課題一覧:
1. 2013年前半の研究成果を振り返る文章によると、SIGKDD2013の論文で扱ったドラッグ・ターゲット相互作用データベースには、約何件の相互作用が含まれていますか。
2. 2013年前半の研究成果を振り返る文章について、最後の文に続く部分を書いてください。

抜粋本文:
# # # #

2013年前半振り返り

暑い日々が続きますが、いかがお過ごしでしょうか? 早いもので2013年もう8月ということでだいぶ遅いですが2013年の前半の成果を振り返ってみたいと思います。幸いにも2013年の前半に4本論文を出す事ができました。内分けは、データマイニング機械学習1本、バイオインフォマティクス1本、 文字列処理2本となります。以下では1つ1つ論文の内容を簡単に紹介していきたいと思います。

Yasuo Tabei, Akihiro Kishimoto, Masaaki Kotera, Yoshihiro Yamanishi: Succinct Interval Splitting Tree for Scalable Similarity Search of Compound-Protein Pairs with Property Constraints, 19th ACM SIGKDD Conference on Knowledge Discovery and Data Mining (KDD), 2013 論文PDFへのリンク

データマイニングと知識発見に関するトップ国際会議SIGKDD2013の論文。内容は、化合物・タンパク質ペアーを高速検索するための簡潔データ構造を提案したというもの。化合物・タンパク質ペアーはフィンガープリント(バイナリーベクトル)として表現できる。一方、化合物・タンパク質ペアーは実数値で表現される性質 (例えばLogP値, タンパク質の表面積など)を持つ。よって、タンパク質・化合物ペアーの検索問題はクエリーに対して(i)フィンガープリントが似ているかつ(ii)性質が似ているペアーをデータベースからすべて発見する問題として定式化できる。近年の、ドラッグ・ターゲット相互作用データベースの登場そして大規模化によりこの問題はますます重要度を増しています。たとえば、今回扱ったドラッグ・ターゲット相互作用データベースは約2億の相互作用を含みます。一方、フィンガープリントの検索問題は、データマイニングとケモインフォマティクスの分野で非常に良く研究されているが、(i)フィンガープリントの類似度にだけに基づく手法に対しては大規模データベースにたいしては検索速度に問題があり使い物になりません。そこで、(i)と(ii)の類似度にもとづき化合物-タンパク質ペアーを高速検索するための簡潔データ構造を提案しました。提案手法は(i)のフィンガープリントの類似度に基づく手法よりも100-1000倍高速に検索することができます。

KDD発表日とある面接日が8月12日と重なってしましい、東京で面接受けてすぐにシカゴに飛んで自分の発表の15分まえに会場に到着して研究発表するという無茶をやってのけました。これは一生忘れない....

Masaaki Kotera, Yasuo Tabei, Yoshihiro Yamanishi, Toshiaki Tokimatsu, Susumu Goto: Supervised de novo reconstruction of metabolic pathways from metabolome-scale compound sets, ISMB/ECCB2013. 論文へのリンク

バイオインフォマティクスに関するトップ国際会議ISMB/ECCB2013の論文。内容は代謝ネットワークを化合物集合から再構築する手法を開発したというもの。主な工夫点は、化合物ペアーからネットワークを高精度に予測するための解釈可能な特徴量を作ったところで、この特徴量とスパース分類器を組み合わせることにより、ネットワークを高精度に予測しつつ、予測に貢献する化合物の部分構造を抽出することに成功している。

# # # #

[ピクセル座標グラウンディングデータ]
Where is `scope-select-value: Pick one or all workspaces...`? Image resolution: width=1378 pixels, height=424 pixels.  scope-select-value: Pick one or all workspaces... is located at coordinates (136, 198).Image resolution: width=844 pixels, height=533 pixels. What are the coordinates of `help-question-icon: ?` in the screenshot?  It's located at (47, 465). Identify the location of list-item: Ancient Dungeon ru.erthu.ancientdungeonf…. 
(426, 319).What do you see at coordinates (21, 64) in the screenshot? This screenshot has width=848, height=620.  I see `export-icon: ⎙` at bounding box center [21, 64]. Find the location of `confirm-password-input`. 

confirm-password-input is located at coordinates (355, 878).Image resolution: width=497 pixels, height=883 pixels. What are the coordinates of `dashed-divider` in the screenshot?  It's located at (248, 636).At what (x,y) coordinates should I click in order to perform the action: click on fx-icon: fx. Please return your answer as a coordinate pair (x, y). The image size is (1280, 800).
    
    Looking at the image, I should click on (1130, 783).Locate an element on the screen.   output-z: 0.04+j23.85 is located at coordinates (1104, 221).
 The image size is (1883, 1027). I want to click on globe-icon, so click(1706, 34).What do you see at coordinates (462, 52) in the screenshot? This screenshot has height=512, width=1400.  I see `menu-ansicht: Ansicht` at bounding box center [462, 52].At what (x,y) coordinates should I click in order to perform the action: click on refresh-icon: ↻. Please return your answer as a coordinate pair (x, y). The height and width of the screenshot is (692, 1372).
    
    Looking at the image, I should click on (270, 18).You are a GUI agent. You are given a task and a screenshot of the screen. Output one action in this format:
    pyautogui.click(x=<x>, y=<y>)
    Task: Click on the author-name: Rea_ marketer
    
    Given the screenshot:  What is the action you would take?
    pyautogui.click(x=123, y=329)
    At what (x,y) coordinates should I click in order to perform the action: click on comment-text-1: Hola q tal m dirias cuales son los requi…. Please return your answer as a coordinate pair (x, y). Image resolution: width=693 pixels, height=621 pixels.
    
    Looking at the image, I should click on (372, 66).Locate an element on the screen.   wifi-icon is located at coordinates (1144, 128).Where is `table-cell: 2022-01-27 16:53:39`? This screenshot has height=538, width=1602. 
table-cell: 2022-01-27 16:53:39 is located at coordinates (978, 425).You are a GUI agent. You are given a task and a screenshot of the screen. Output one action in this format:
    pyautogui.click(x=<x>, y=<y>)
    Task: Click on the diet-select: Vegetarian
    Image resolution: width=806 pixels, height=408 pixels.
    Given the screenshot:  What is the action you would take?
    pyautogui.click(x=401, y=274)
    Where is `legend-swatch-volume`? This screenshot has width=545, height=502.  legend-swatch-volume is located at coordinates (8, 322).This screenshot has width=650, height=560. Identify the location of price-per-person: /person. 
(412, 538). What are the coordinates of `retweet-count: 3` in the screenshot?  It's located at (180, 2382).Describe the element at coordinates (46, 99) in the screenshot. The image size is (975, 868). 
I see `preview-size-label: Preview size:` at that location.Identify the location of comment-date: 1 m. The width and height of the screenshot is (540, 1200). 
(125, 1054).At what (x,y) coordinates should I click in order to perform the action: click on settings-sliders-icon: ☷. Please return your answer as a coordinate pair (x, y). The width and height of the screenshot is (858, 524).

# # # #

課題の解答:
1. 約2億件の相互作用が含まれています。

2.
ISMB/ECCBに参加したのは2007年の6年ぶりでした。分野はだいぶdivergeしている印象でした。

Yasuo Tabei, Yoshimasa Takabatake, Hiroshi Sakamoto: A Succinct Grammar Compression, 24th Annual Symposium on Combinatorial Pattern Matching (CPM), 2013. 論文(PDF)へのリンク

文字列パターンマッチングに関する国際会議CPM2013の論文。主な内容は文法圧縮されたテキストをエンコーディングする際の情報論的下限を示したというもの。証明の際には、DAGのスパニング木分解、順序木の列挙など技をいろいろ使っています。その他、提示した情報論的下限を漸近的に達成するエンコーディング法も提示しています。

Shirou Maruyama, Yasuo Tabei, Hiroshi Sakamoto, Kunihiko Sadakane: Fully-Online Grammar Compression, 20th String Processing and Information Retrieval Symposium (SPIRE), 2013.

文字列と情報検索に関する国際会議SPIRE2013の論文。本論文では圧縮サイズがCPM2013で示した情報論的下限を漸近的に達成するオンライン文法圧縮を提示しました。提案法により文字列をオンラインで読みつつ、直接的に簡潔表現にエンコードする(Fully-Online)ことができます。簡潔表現では部分文字列復元もサポートしています。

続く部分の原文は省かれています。